Saved entries —
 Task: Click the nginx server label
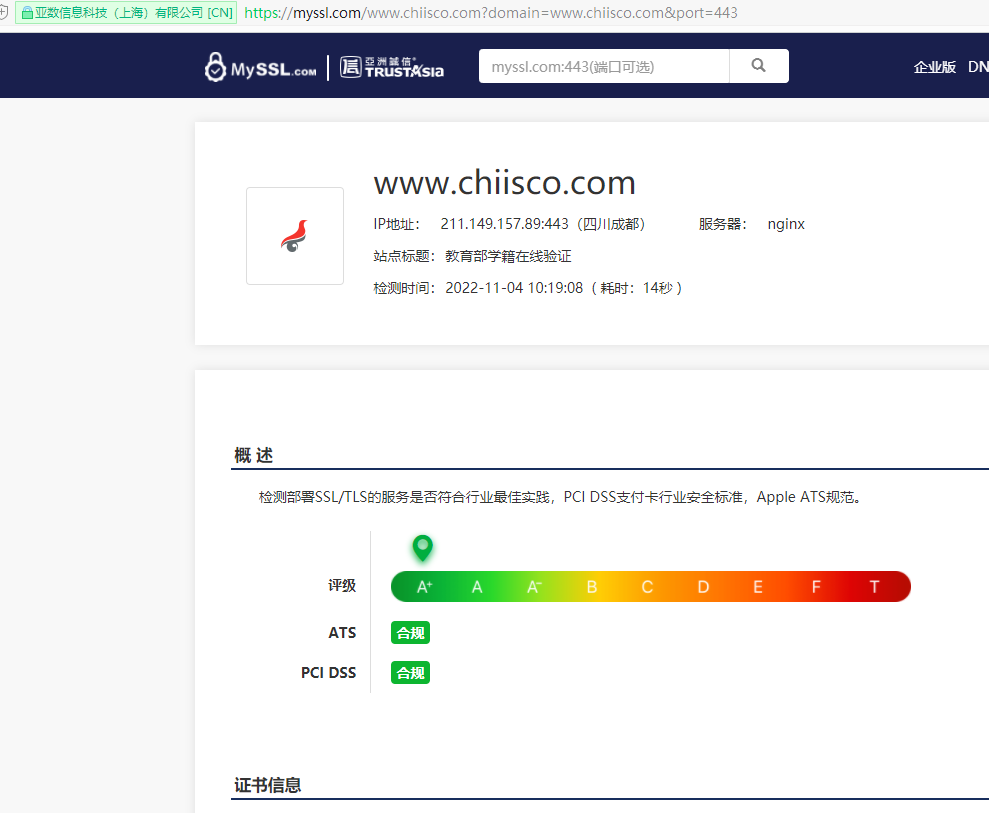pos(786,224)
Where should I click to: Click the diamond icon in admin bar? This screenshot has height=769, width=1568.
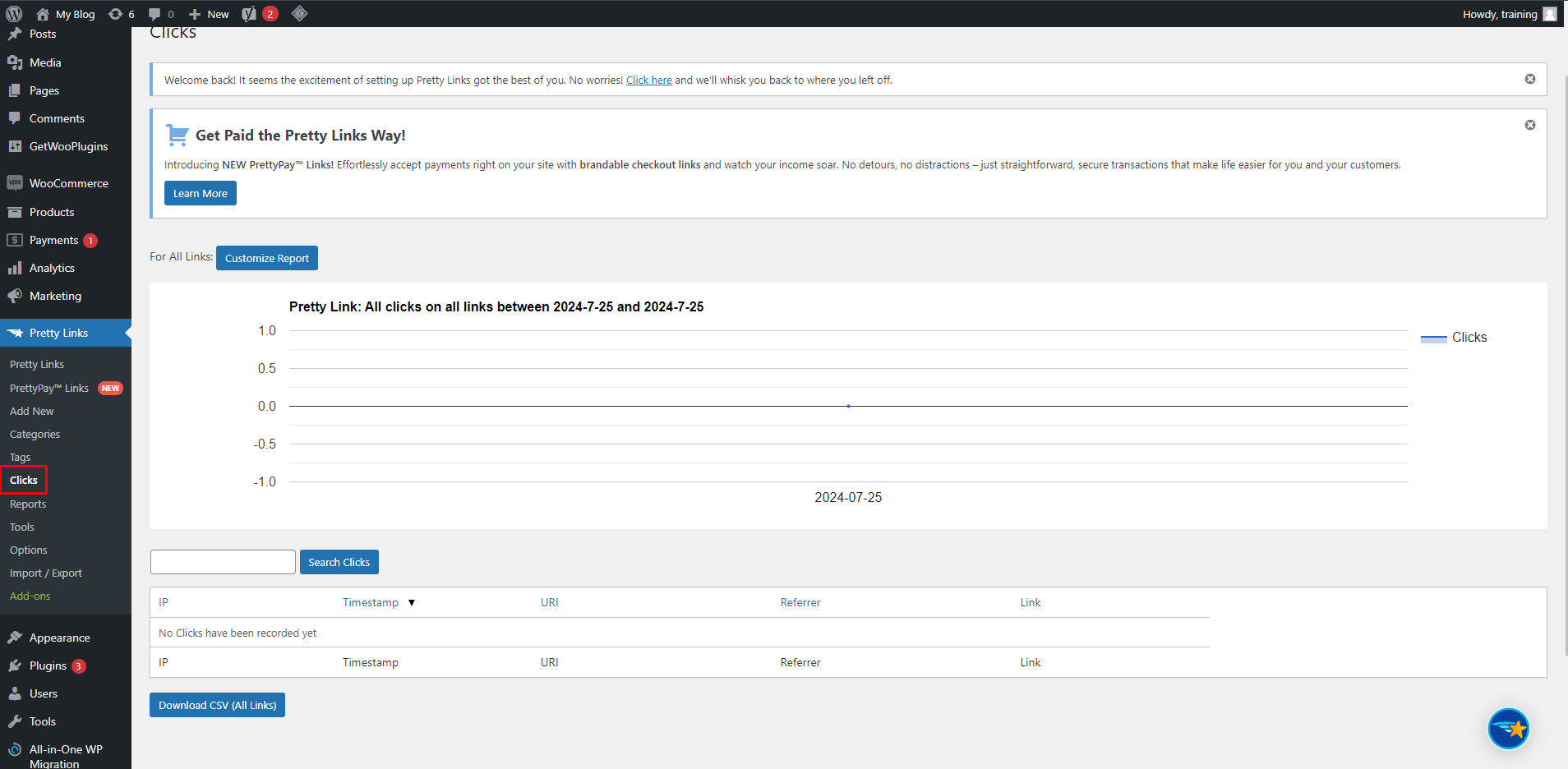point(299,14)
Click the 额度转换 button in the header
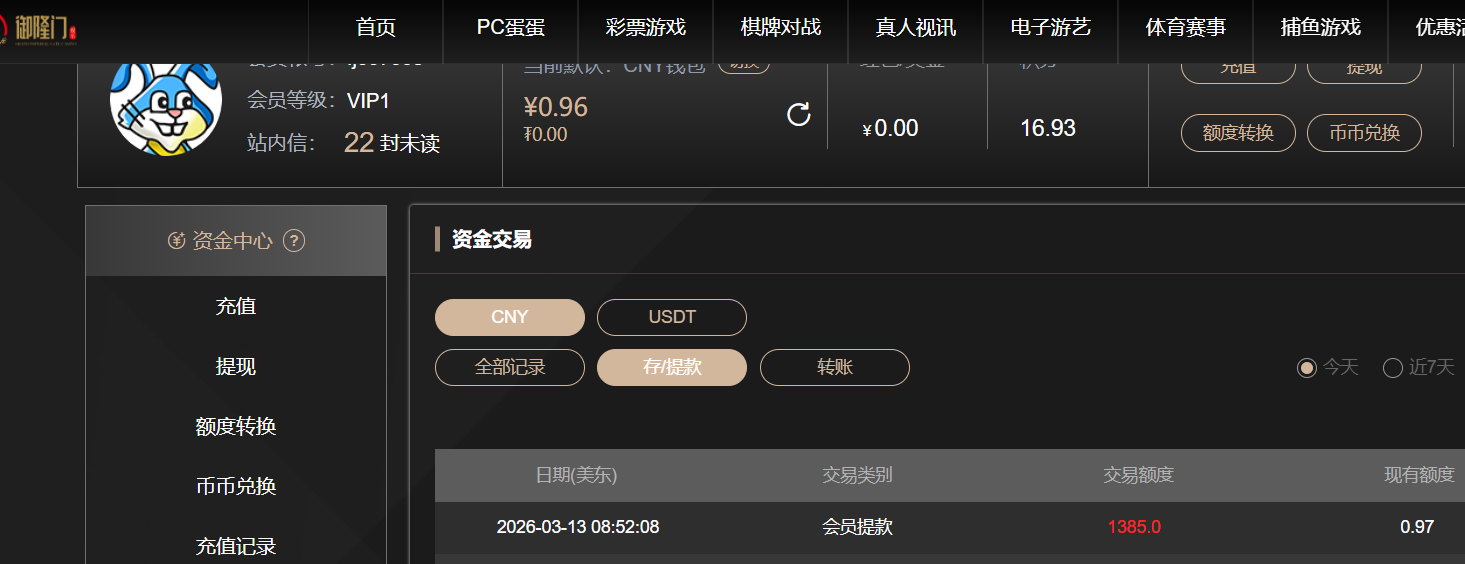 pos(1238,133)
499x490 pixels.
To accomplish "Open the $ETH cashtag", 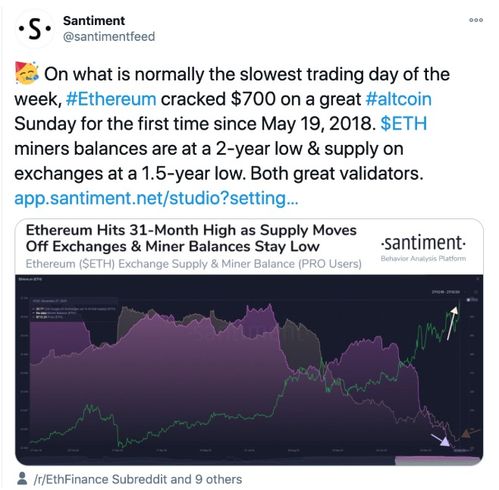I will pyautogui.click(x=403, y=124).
* * *
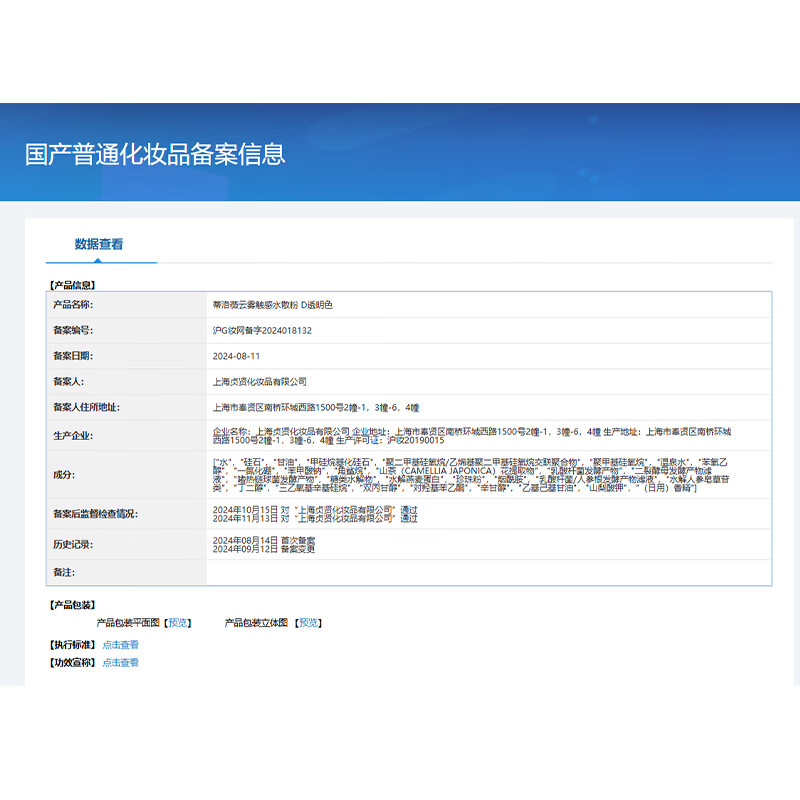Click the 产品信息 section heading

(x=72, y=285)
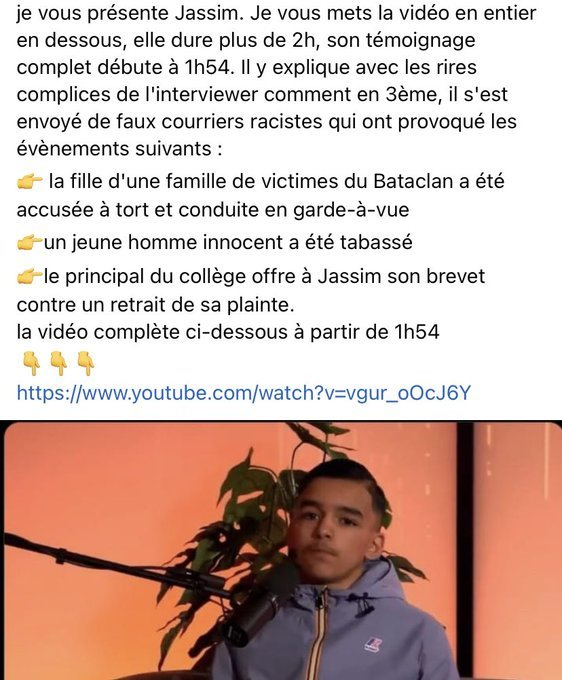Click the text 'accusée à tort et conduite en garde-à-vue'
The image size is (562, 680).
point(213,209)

OBJECTIVE — Convert the lines into a numbered list, starting with the line that contains "Click the 产品信息 section heading" and going on through the line that contains "point(213,209)", leaving out blank lines and pictures.

OUTPUT FOR THIS EXERCISE —
1. Click the 产品信息 section heading
2. (x=72, y=285)
3. Click the text 'accusée à tort et conduite en garde-à-vue'
4. The image size is (562, 680).
5. point(213,209)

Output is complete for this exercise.